Et le jeune officier se demande ce qu’aurait pensé, en présence de ce spectacle, le commandant von Berkersburg, qui, peu de jours auparavant, s’était ouvert à lui d’opinions et de sentimens toujours soigneusement cachés jusqu’alors. Ne lui avait-il pas dit, entre autres choses, que le mot de « francs-tireurs » était simplement « une manière avilissante de désigner des héros prêts à mourir pour la liberté de leur peuple ? » Sans compter que, d’ailleurs, les lecteurs du roman ne sont pas réduits à deviner, comme le lieutenant Schlosser, ce qu’aurait été la pensée secrète du défunt commandant. Car le fait est que celui-ci, tout à l’heure, dès le premier coup de feu tiré sur son compagnon dans la salle du café, avait déjà résolu d’anéantir le village tout entier. Et voici les réflexions qui s’étaient alors déroulées au profond de son âme :


« Oui, c’était bien là un assassinat lâchement consommé ! C’était un manquement à la parole donnée, l’ignoble profanation d’un serment solennel... » Mais soudain, de nouveau, un sourire contracta les traits de l’officier. « Des sermens profanés, des paroles d’honneur données et non tenues, des conventions foulées aux pieds : comme si tout cela n’était pas chose courante, depuis le début de la guerre ! Non, personne assurément ne pouvait parler de droits ni de devoirs, dans cette guerre dont on avait fait, dès le début, une simple lutte de la force brutale contre la force brutale ! » Et le commandant se disait que, cela étant, son unique mission était, et pouvait être, de s’employer à venger la mort de son ami, sans s’inquiéter de savoir si ce qu’il allait faire était juste ou non !

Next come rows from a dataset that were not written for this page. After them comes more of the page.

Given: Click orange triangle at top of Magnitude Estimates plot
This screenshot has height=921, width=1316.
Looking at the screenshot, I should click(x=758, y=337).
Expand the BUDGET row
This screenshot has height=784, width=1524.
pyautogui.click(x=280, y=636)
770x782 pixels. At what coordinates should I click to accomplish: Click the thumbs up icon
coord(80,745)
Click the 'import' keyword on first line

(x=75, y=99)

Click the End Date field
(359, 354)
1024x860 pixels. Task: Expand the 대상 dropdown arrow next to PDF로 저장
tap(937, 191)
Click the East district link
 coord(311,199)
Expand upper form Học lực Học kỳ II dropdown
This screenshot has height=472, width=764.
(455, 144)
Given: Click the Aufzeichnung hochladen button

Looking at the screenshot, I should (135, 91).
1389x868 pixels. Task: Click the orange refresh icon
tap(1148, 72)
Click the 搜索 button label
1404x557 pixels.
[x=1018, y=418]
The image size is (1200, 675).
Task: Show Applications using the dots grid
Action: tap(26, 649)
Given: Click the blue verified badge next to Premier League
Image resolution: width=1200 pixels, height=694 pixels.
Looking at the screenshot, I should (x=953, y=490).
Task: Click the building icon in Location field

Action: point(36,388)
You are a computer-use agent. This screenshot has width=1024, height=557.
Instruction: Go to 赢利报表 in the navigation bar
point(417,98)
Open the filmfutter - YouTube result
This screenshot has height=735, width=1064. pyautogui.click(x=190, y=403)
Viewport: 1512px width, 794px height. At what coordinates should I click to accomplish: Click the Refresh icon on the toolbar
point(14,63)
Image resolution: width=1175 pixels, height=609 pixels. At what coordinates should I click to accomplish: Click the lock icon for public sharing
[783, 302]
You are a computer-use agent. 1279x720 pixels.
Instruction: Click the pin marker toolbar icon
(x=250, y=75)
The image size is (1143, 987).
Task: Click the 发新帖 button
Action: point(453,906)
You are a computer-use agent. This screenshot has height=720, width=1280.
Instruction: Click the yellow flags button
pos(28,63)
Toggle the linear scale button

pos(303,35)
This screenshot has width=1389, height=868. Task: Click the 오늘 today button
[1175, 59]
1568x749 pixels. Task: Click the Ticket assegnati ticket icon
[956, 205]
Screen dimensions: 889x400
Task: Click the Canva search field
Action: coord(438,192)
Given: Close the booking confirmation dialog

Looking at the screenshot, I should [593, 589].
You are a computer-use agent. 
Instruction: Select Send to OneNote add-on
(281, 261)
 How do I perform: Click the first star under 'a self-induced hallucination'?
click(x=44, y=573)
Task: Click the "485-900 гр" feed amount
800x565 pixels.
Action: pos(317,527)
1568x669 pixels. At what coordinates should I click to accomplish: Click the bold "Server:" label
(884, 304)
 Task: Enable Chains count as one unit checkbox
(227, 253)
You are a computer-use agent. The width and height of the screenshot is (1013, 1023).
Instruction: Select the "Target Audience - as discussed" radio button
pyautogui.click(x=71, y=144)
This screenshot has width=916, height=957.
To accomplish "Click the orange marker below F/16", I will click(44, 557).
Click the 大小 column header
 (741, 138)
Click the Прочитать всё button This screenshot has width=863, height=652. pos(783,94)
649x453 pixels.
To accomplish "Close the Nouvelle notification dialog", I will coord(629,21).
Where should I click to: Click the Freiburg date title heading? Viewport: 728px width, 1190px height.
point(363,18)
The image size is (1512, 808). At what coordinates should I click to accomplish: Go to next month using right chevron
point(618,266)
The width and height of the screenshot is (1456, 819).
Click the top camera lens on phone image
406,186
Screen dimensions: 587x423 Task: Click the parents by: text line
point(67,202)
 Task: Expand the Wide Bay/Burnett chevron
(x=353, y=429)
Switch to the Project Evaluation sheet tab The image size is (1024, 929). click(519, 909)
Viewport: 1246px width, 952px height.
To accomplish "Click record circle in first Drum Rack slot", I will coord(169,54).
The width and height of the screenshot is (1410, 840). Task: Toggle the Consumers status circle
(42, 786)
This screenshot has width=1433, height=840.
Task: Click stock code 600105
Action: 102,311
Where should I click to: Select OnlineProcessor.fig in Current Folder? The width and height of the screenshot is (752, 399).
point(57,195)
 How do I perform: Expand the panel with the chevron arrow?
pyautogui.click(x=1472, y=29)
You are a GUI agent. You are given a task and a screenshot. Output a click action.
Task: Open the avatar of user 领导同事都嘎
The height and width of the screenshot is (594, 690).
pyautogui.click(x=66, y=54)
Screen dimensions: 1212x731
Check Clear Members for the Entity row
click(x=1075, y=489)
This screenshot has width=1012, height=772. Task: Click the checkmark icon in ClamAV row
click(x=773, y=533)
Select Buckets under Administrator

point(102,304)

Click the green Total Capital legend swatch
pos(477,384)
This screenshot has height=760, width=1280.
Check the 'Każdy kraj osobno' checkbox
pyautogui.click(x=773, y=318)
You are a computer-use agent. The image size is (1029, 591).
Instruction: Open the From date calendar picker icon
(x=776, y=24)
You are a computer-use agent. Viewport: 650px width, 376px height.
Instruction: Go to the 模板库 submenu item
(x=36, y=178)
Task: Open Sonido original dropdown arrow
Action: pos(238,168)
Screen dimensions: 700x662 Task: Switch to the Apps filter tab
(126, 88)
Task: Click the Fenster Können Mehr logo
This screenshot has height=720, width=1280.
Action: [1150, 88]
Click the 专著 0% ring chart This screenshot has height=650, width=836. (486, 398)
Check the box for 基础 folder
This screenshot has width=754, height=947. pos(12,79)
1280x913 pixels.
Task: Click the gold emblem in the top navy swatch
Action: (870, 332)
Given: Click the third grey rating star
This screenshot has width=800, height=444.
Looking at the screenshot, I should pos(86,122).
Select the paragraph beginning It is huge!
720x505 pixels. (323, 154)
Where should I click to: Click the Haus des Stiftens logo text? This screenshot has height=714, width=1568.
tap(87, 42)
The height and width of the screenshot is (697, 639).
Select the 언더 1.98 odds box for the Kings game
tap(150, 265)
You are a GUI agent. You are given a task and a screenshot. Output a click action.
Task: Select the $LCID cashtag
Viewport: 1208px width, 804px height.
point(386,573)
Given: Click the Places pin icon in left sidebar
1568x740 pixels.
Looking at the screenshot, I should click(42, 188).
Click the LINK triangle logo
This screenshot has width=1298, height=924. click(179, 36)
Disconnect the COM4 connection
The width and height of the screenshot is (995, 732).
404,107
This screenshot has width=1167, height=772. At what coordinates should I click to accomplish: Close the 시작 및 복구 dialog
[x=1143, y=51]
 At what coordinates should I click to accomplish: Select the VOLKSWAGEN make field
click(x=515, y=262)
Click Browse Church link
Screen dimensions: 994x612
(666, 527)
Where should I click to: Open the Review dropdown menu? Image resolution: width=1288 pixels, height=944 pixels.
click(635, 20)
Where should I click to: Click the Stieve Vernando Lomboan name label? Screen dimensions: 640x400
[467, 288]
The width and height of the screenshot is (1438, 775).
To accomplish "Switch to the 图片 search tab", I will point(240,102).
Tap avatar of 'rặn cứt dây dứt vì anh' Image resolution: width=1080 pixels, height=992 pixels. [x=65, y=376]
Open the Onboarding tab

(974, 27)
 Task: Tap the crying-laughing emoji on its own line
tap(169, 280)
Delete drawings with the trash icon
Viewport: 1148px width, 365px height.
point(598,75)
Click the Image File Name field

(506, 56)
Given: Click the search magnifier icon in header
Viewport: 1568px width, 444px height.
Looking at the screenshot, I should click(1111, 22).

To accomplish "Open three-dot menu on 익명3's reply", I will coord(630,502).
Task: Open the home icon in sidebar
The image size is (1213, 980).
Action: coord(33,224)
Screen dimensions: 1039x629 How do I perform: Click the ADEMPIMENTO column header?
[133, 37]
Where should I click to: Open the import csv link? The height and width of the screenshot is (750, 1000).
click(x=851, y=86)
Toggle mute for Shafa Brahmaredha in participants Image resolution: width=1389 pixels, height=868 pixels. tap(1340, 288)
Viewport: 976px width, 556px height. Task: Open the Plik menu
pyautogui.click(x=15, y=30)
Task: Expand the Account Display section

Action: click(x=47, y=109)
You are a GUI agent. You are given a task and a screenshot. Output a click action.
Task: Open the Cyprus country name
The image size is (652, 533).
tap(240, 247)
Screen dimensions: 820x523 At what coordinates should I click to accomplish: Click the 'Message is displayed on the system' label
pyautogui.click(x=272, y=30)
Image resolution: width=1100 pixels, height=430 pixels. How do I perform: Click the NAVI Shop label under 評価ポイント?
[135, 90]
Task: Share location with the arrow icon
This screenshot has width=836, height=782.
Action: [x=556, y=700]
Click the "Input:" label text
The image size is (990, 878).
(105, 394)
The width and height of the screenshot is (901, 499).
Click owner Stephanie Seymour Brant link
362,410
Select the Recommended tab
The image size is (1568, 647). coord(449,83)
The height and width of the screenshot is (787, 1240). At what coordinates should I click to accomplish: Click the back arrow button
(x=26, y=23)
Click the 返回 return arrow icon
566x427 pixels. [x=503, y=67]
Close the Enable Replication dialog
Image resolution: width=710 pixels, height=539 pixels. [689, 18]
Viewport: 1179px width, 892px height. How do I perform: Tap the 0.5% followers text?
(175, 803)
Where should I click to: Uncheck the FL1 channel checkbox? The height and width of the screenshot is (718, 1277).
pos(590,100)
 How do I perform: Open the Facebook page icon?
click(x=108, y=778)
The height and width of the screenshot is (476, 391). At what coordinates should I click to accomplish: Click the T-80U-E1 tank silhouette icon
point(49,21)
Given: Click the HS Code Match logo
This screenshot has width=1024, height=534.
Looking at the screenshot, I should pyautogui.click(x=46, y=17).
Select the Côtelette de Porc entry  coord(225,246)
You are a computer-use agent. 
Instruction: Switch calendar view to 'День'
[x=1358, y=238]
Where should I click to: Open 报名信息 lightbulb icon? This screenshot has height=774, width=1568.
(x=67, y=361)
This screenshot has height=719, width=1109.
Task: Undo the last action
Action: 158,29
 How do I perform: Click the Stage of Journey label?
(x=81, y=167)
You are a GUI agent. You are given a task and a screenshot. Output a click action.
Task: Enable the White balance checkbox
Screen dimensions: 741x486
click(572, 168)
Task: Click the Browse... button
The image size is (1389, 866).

Après quoi je n’ai pas besoin d’apprendre au lecteur français que, — malgré ce que j’en ai pu dire moi-même, en commençant, — le village lorrain de Rosey n’a jamais existé. Jamais les innombrables incendies allumés dans nos villages par les troupes allemandes n’ont été précédés, — et plus ou moins motivés, — par des agressions de « francs-tireurs » comme celle dont on vient de lire le récit. Sur ce point, le témoignage de nos commissions d’enquête françaises n’a même jamais soulevé l’ombre d’un démenti, dans la presse allemande. Mais on sait de quelle façon celle-ci, durant les premiers mois de la guerre, — avec une lâcheté dont le souvenir ne cessera point de nous scandaliser, — s’est plu à inventer sur notre compte (sauf, pour elle, à devoir les retirer dans la suite) des histoires du genre de celle des paysans de Rosey attaquant les Prussiens à coups de fusil ou bien à coups de fourche, — sans parler de la légende monstrueuse des pots de vitriol lances à la face des mêmes Prussiens par les paysannes. Et voici que l’écho de ces bas mensonges se retrouve jusque dans le cœur d’un romancier allemand qui s’efforce de son mieux à connaître la vérité, et qui, même par-dessous les fables calomnieuses dont on l’a nourri, a cependant l’impression de quelque chose comme une tache de honte imprimée, désormais, sur l’honneur de sa race !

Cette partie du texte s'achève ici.